- WHAT TO WORK ON:
Set down the full listing exactly as given. Any pictures are to be left out.

[[ RECORDS FOR PROCESSING, beginning ]]

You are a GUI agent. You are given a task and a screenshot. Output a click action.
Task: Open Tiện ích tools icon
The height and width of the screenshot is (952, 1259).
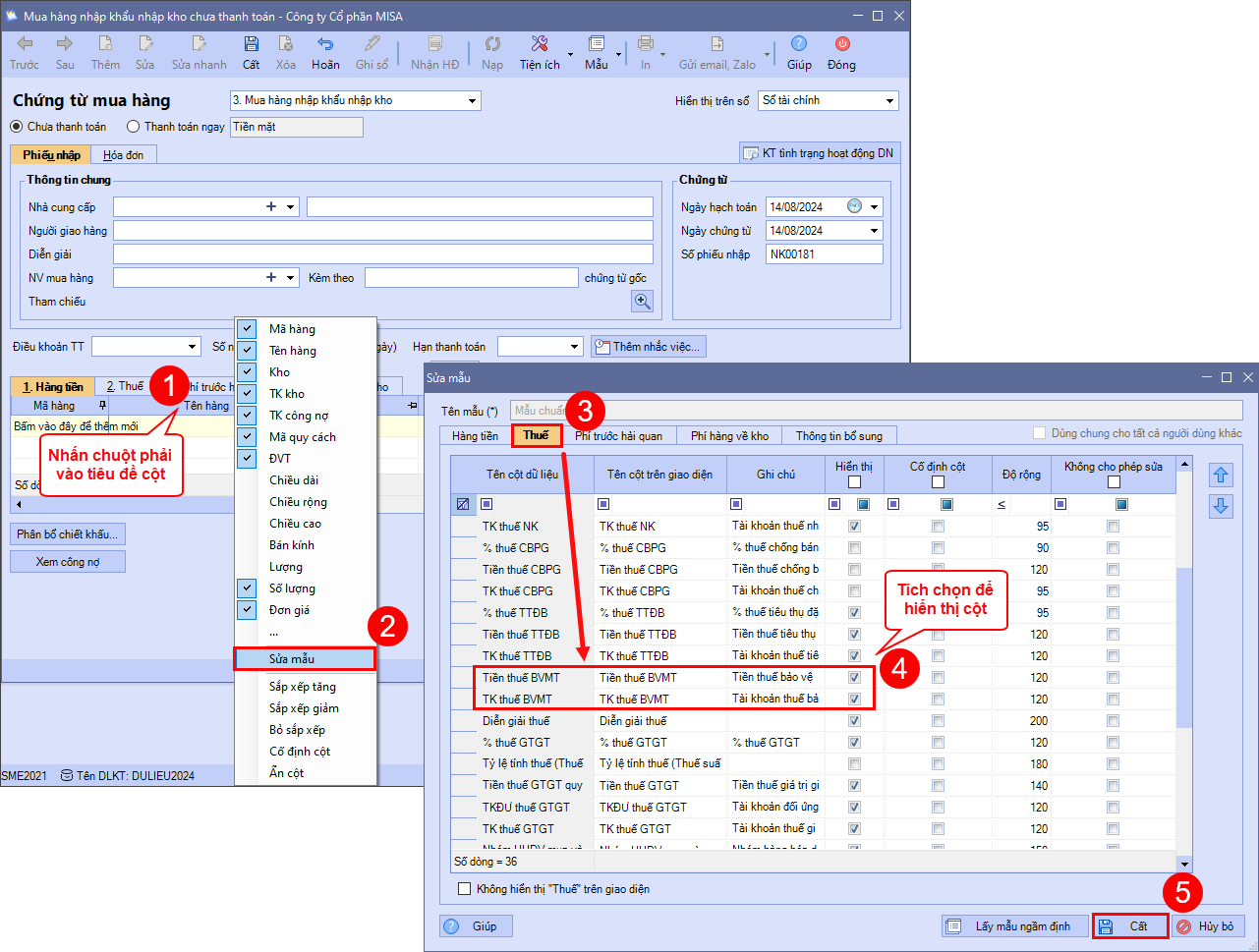(x=539, y=44)
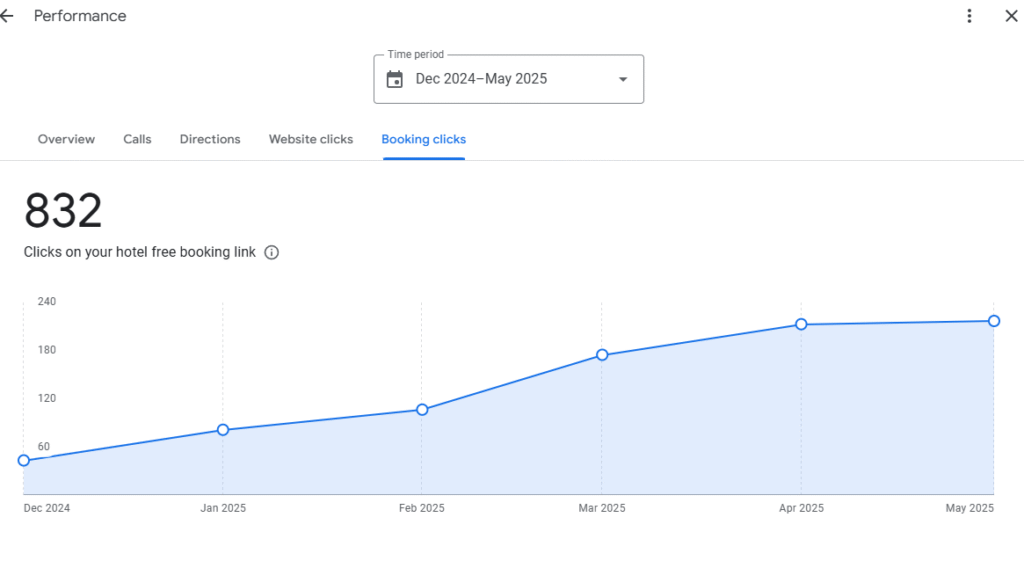The width and height of the screenshot is (1024, 583).
Task: Click the Mar 2025 data point
Action: click(602, 355)
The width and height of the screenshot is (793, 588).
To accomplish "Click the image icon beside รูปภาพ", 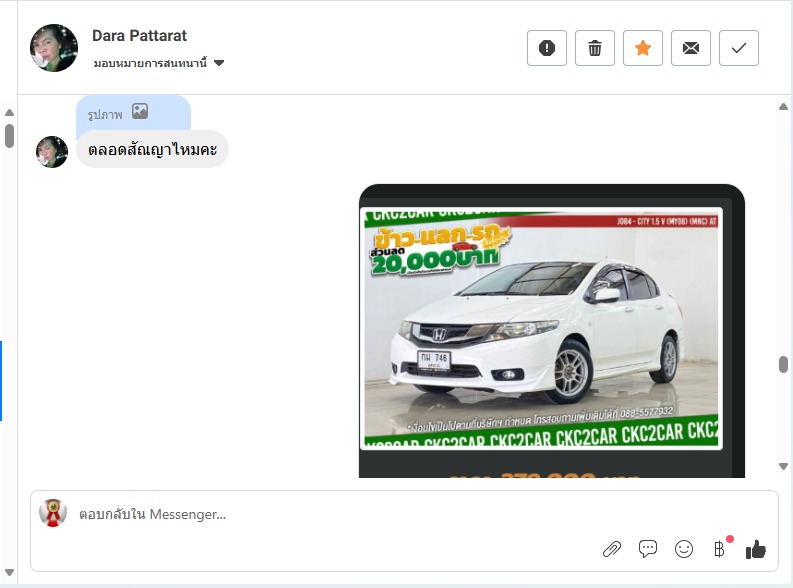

[[ RECORDS FOR PROCESSING, end ]]

- RESULT OF THE EXERCISE:
You are a GUI agent. You are given a task and a screenshot. Output a click action.
Task: Open Tiện ích tools icon
The height and width of the screenshot is (952, 1259).
(x=539, y=44)
The width and height of the screenshot is (1024, 583).
Task: Click the Mar 2025 data point
Action: click(602, 355)
The width and height of the screenshot is (793, 588).
To accomplish "Click the image icon beside รูปภาพ", 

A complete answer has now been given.